Securities

SEC Files Offering Fraud Action Against Sellers of Over $10M Worth of Bonds to Public

 A business man, a real estate company he acquired from his grandfather, a registered representative who has now been barred by FINRA from the securities business and Maryland Division of Securities from the advisory business and an unnamed broker teamed-up to sell millions of dollars of bonds to the public. The real estate firm which issued the bonds eventually defaulted after the investor funds had been spent, leaving holders with little. SEC v. Azar, Civil Action No. 14-cv-3598 (D. Md. Filed November 14, 2014).

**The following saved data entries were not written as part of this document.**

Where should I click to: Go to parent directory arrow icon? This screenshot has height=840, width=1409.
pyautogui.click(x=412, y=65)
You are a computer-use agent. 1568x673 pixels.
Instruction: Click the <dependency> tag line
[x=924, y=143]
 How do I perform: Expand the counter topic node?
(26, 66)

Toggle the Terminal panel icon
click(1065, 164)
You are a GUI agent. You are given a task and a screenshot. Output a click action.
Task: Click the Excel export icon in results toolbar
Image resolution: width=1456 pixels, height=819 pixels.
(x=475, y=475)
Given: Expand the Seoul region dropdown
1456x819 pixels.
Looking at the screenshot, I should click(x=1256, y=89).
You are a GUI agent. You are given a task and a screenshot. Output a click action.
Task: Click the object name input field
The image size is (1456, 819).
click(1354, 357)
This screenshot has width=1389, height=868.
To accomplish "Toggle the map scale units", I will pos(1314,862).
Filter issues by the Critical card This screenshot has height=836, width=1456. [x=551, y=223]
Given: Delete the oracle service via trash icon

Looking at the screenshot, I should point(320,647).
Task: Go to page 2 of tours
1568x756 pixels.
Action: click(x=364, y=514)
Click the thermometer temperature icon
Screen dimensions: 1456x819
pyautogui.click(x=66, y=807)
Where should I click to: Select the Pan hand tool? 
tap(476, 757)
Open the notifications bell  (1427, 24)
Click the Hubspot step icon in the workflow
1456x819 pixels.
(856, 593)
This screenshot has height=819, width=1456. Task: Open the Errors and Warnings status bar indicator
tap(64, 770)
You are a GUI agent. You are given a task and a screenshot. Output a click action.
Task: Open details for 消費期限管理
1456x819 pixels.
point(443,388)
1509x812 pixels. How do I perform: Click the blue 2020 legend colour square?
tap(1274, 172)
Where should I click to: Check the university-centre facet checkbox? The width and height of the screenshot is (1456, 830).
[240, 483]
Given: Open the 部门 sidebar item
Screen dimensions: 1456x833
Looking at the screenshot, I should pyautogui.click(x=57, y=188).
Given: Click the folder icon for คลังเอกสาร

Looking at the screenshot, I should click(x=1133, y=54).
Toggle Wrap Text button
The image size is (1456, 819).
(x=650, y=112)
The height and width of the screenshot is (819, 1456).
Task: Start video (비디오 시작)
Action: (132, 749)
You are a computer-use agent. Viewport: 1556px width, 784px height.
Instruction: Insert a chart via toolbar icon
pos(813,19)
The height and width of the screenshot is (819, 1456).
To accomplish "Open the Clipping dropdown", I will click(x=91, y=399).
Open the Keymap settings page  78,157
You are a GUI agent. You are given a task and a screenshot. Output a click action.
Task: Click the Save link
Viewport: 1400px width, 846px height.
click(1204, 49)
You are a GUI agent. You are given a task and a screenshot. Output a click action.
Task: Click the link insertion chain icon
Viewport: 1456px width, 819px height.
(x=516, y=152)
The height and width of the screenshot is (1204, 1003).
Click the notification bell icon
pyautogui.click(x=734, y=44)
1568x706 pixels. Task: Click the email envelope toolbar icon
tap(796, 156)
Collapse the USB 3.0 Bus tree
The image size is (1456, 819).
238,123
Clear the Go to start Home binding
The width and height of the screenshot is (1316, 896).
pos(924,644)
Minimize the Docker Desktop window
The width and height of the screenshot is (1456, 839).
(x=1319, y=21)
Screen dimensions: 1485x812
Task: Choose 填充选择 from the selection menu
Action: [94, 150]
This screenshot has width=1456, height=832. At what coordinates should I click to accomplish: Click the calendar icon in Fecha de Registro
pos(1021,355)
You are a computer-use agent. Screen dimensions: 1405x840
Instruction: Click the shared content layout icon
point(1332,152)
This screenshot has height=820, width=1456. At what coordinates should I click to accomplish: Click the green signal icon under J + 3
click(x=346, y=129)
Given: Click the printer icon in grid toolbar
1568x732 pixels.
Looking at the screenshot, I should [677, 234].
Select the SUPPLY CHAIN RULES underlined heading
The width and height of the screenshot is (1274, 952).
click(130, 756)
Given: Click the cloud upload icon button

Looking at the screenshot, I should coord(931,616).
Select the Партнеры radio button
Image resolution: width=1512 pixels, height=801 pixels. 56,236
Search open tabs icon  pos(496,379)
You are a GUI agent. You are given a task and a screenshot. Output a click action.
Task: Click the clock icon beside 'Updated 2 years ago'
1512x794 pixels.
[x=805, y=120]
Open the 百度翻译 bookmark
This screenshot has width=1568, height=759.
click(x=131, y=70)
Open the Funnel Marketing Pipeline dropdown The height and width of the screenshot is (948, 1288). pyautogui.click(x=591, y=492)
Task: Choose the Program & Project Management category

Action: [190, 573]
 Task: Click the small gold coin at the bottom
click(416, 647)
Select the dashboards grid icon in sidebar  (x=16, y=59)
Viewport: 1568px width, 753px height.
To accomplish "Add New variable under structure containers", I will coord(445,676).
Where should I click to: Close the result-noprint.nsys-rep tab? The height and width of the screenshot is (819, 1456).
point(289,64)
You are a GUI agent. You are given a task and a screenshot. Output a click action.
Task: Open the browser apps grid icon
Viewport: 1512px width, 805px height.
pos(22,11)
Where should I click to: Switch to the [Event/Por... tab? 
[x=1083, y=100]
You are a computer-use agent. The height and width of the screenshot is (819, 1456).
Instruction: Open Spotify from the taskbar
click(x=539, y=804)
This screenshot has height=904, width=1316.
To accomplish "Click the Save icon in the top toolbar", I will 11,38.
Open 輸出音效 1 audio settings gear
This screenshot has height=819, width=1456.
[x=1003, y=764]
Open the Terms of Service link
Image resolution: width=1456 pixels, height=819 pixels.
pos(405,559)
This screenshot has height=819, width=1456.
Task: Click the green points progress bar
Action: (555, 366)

Wilfred Azar has been the majority owner of Empire Corporation, both defendants, since 1999. Joseph Giordano, also a defendant, was the branch manager and a registered representative associated with a registered broker-dealer. In addition, he is the sole owner, General Manager and President of Giordano Asset Management, a one-time registered investment adviser which served as the adviser to the Giordano fund.

Mr. Azar became President and CEO of Empire when he acquired the company from his grandfather, its founder. The company owned and operated a 250,000 square foot, ten-story office building in Glen Burnie, Maryland. Rental income from the building was the primary source of revenue for the company.

For several years prior to acquiring the company Mr. Azar sold bonds as secondary financing for its operations. He continued this practice after acquiring Empire. The bonds were sold through oral solicitation without a prospectus or other offering documents. Investors typically received a one page certificate with the terms of the investment. Usually the certificate provided for a term of five years at 10% interest, compounded daily.

Shortly after acquiring Empire Mr. Azar arranged for the broker where his long time friend and business associate, Joseph Giordano was employed, to custody the bonds so that holders could place them in an IRA account. While Mr. Giordano’s firm cautioned him to only sell the bonds on an unsolicited basis and prohibited him from recommending them, he ignored the restrictions. Over a three year period beginning in 2006 he raised at least $1.5 million from about 23 investors. Mr. Giordano also caused the Fund to purchase bonds. Although he had little financial data regarding Empire, over the period he became aware of its financial condition but continued to sell the bonds.

At the same time Mr. Azar arranged for Broker A, associated with another registered broker-dealer, to sell the bonds. Broker A, relying largely on Mr. Azar’s representations regarding Empire, raised about $3.6 million from bond sales. Collectively, Messrs. Azar, Giordano and Broker A raised over $7 million from about 50 investors. Investors were assured that Empire as a successful, profitable business. They were also told that their funds would be used to further develop the business.

As the bonds were being sold the financial condition of Empire deteriorated. Between 2006 and 2009 the financial condition of the company declined while its debt climbed. The debts came from not just from the operations of Empire but also the other unprofitable businesses of Mr. Azar. While portions of the money raised was used to repay investors, other investor funds were diverted to Mr. Azar’s life style.

By 2010 the Defendants were unable to recruit new investors. Empire was no longer able to repay existing investors. Most of the investors lost substantially all of their investment. The SEC’s complaint alleges violations of Securities Act Sections 5(a) , 5(c) and 17(a), Exchange Act Section 10(b) and Advisers Act Sections 206(1), 206(2) and 206(4) and Investment Company Act Section 34(b). The action is pending. A parallel criminal action was filed against Mr. Azar by the U.S. Attorney’s Office for the District of Maryland. See Lit. Rel. No. 23232 (November 14, 2014).